→ YOUR TASK
Set the pictures aside and transcribe exactly the lines from the one containing "You are a computer-use" through the final line of the records.

[SUPPLIED RECORDS — start]

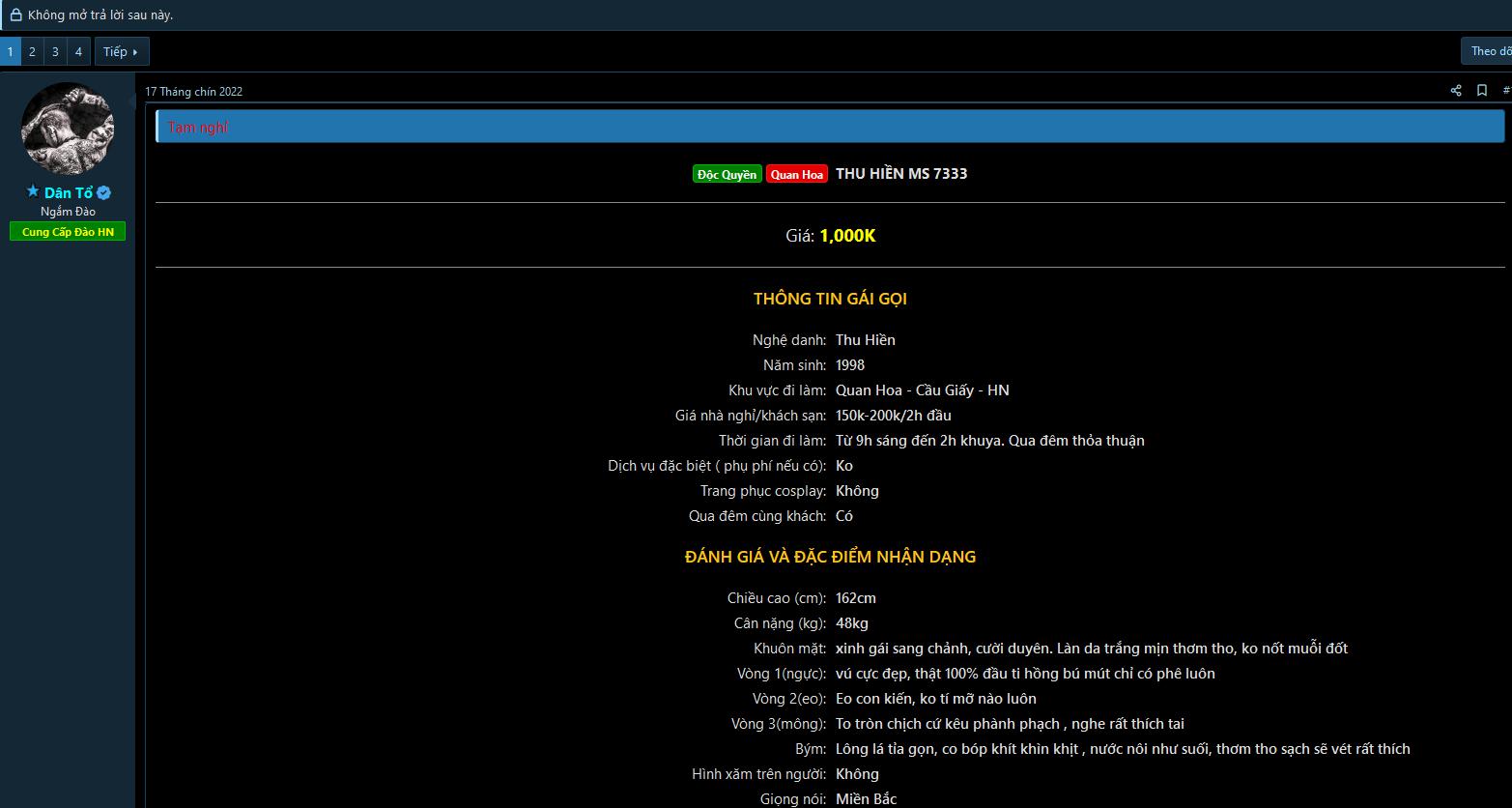Click the lock icon in the top notice
The image size is (1512, 808).
tap(15, 14)
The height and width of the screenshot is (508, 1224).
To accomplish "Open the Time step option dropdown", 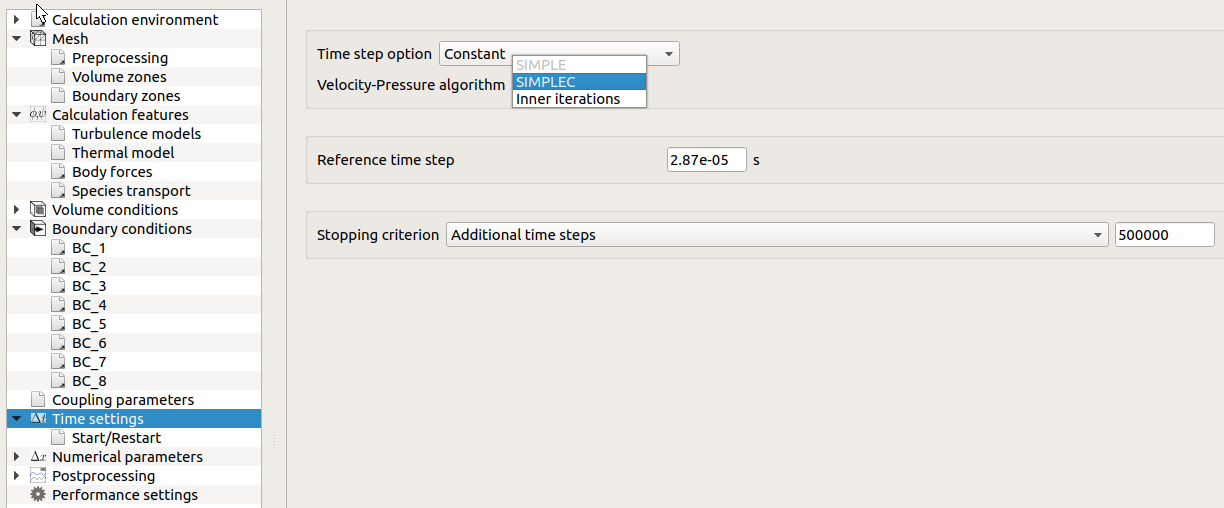I will (559, 54).
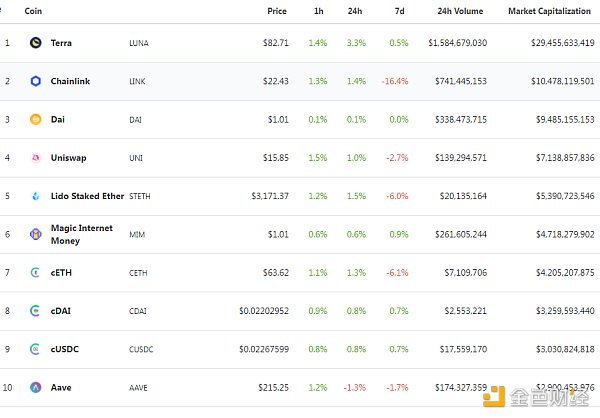The image size is (600, 418).
Task: Open the Lido Staked Ether link
Action: [87, 196]

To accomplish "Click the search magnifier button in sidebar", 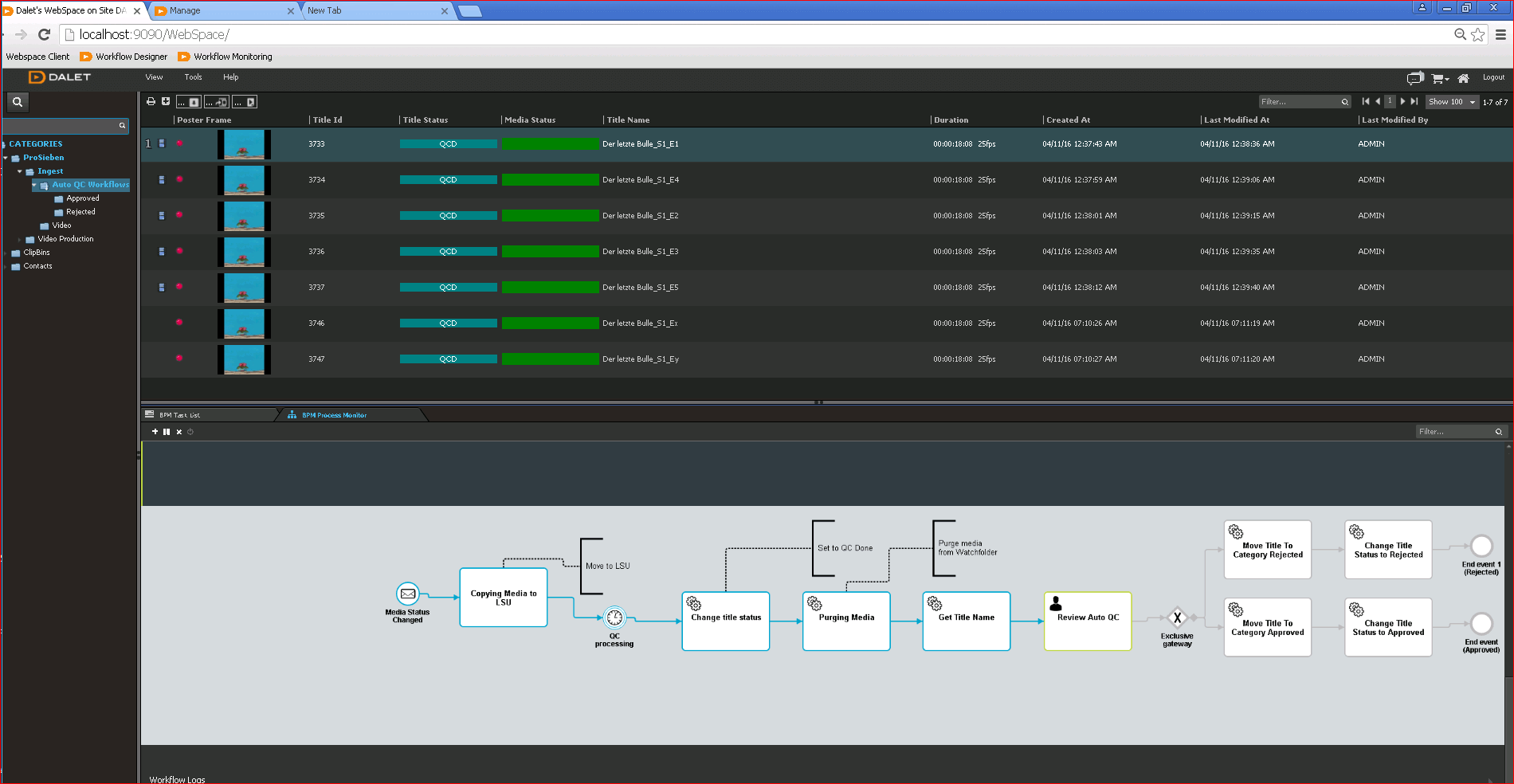I will pos(18,102).
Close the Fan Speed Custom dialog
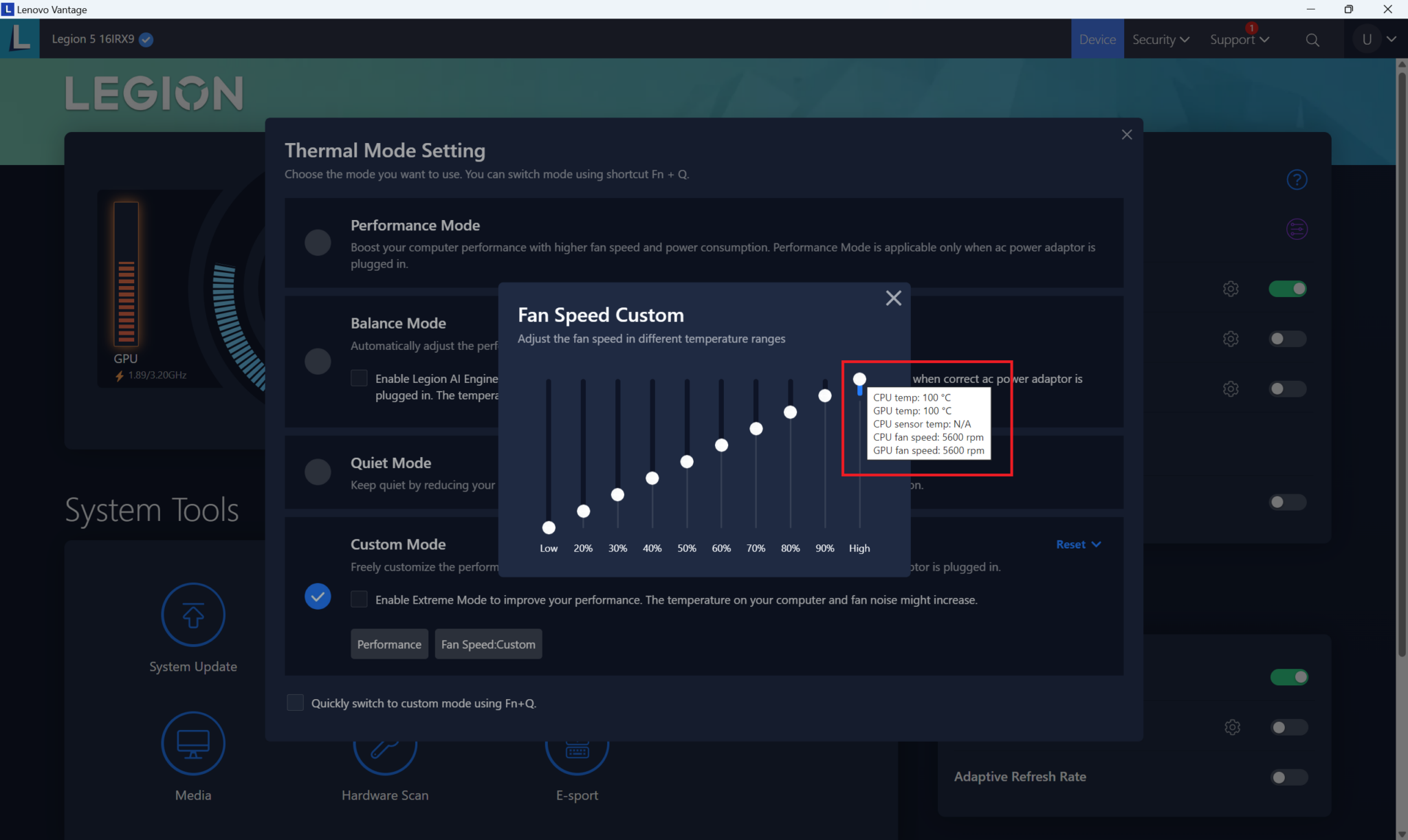 [x=893, y=298]
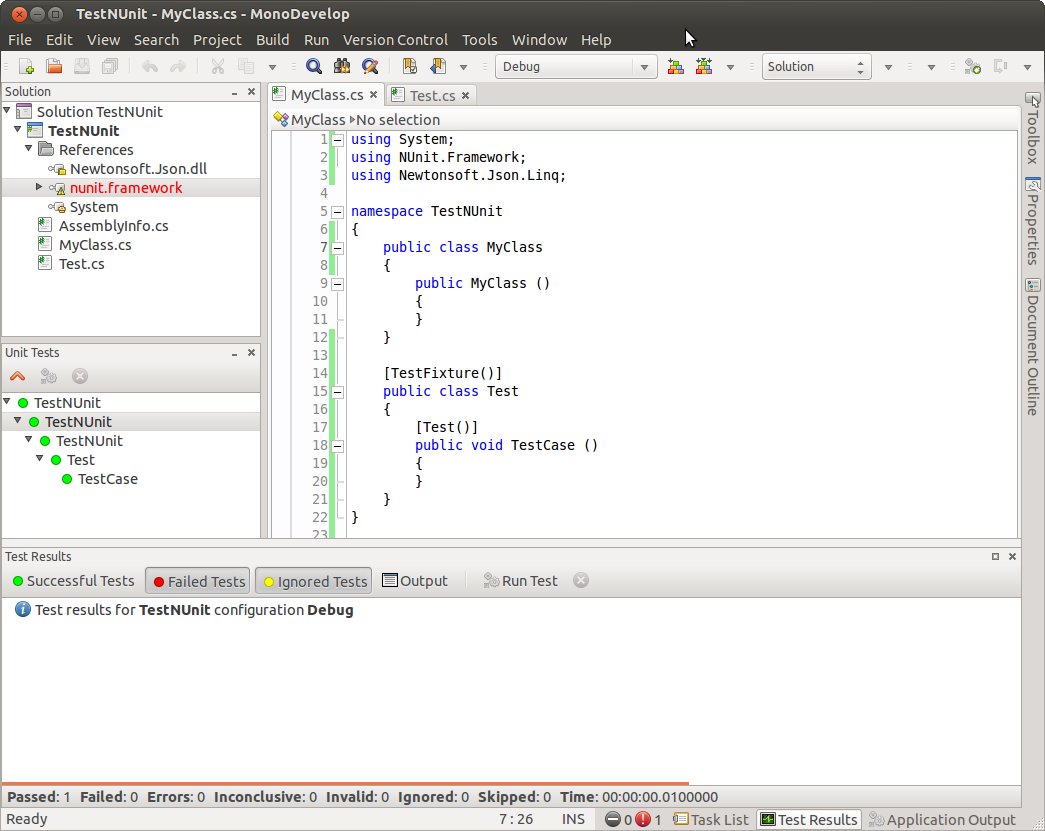The width and height of the screenshot is (1045, 831).
Task: Collapse the nunit.framework reference node
Action: click(x=38, y=187)
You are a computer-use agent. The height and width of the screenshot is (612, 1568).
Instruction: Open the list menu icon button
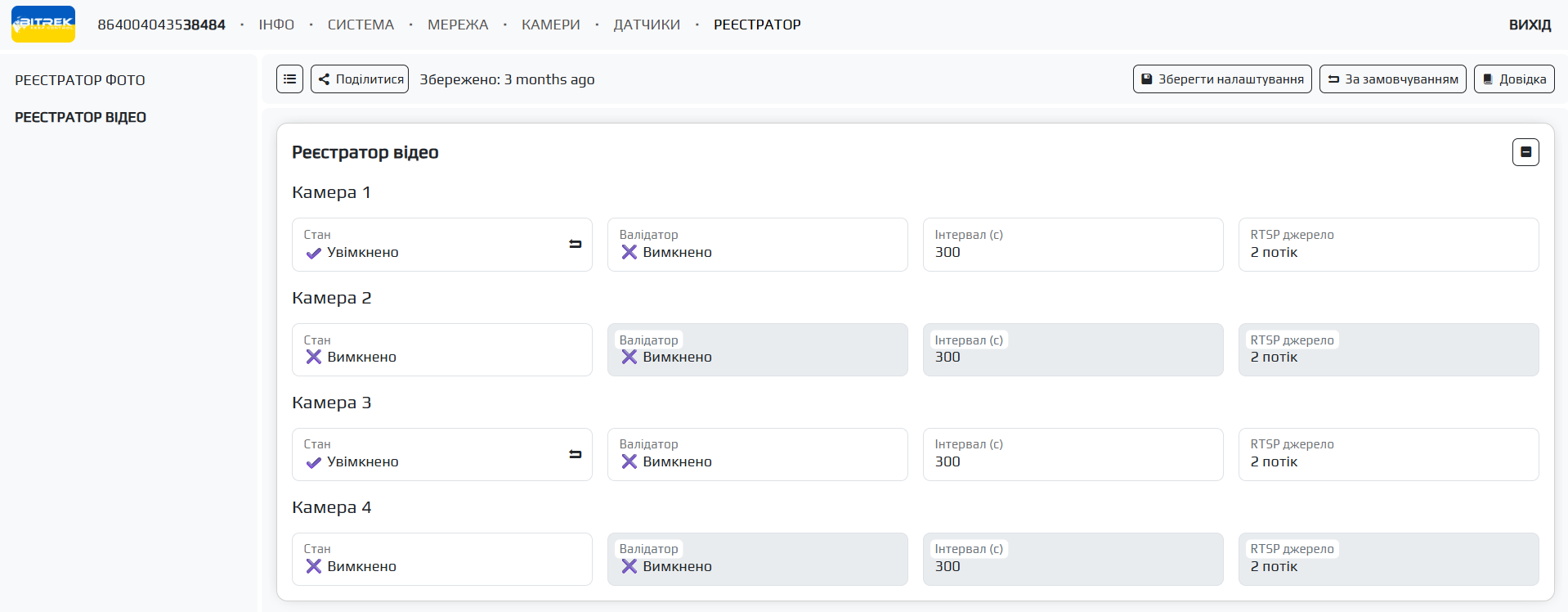pos(289,79)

[SUPPLIED RECORDS — finish]

→ ANSWER AREA
You are a computer-use agent. The height and width of the screenshot is (612, 1568).
Instruction: Open the list menu icon button
pos(289,79)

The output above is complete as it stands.